Shapira and his co-author, Rabbi Yosef Elitzur, had invited the same Brit Hoshech Legaresh to meet with them and discuss the book nearly two years ago, an invitation the organization ignored.

But others saw the conference’s postponement, and potential cancellation, as running counter to academia’s duty to explore, understand and debate issues, even controversial ones such as those in the book.

“I agree with the first part of the university’s statement, which is why I can’t understand the second part of it,” said Tomer Persico, a researcher at the contemporary religions program at Tel Aviv University. Persico, who on his Facebook page called the book “a manifest of dark and ugly racism,” was scheduled to deliver a talk on religious language and the borders of discourse in the public realm at the conference.

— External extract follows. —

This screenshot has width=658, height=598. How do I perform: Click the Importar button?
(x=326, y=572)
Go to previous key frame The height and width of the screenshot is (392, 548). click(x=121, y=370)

“Whoever cares about freedom of expression and academic freedom should be in favor of such a conference,” he said, commending the fact that Shapira had agreed to leave the security of his natural political and religious surroundings to hold the debate in “the lion’s den” of academia.

And while remaining totally opposed to the book and its message, Ne’emanei Torah Ve’avoda, a liberal Orthodox Zionist organization, expressed disappointment over the university’s decision. “It is very problematic to provide a platform for people with extreme opinions, and we oppose to doing so,” the organization’s head Shmuel Shattach said. “At the same time, in a place where nearly every person is given an opportunity to speak his mind and air his extreme opinions of every kind, there is room to hear Shapira as well. I wouldn’t fight for Shapira’s right to express his opinions from the outset, but in the name of freedom of expression, where the limits of pluralism are stretched to let everyone voice their stances – he should have that right too.”

Shattach added that his organization’s upcoming publication for youth will be dedicated to countering Torat Hamelech.

Shapira didn’t seem too flustered by the university’s cold shoulder.

“Anyone who wants to come and debate and hear about the book Torah Hamelech is invited to come to us,” Shapira, head of the Yitzhar yeshiva, was quoted as saying by the Hakol Hayehudi website Wednesday.

“If the lecturers and students would like, I’d be happy to give them a lecture on the topic.”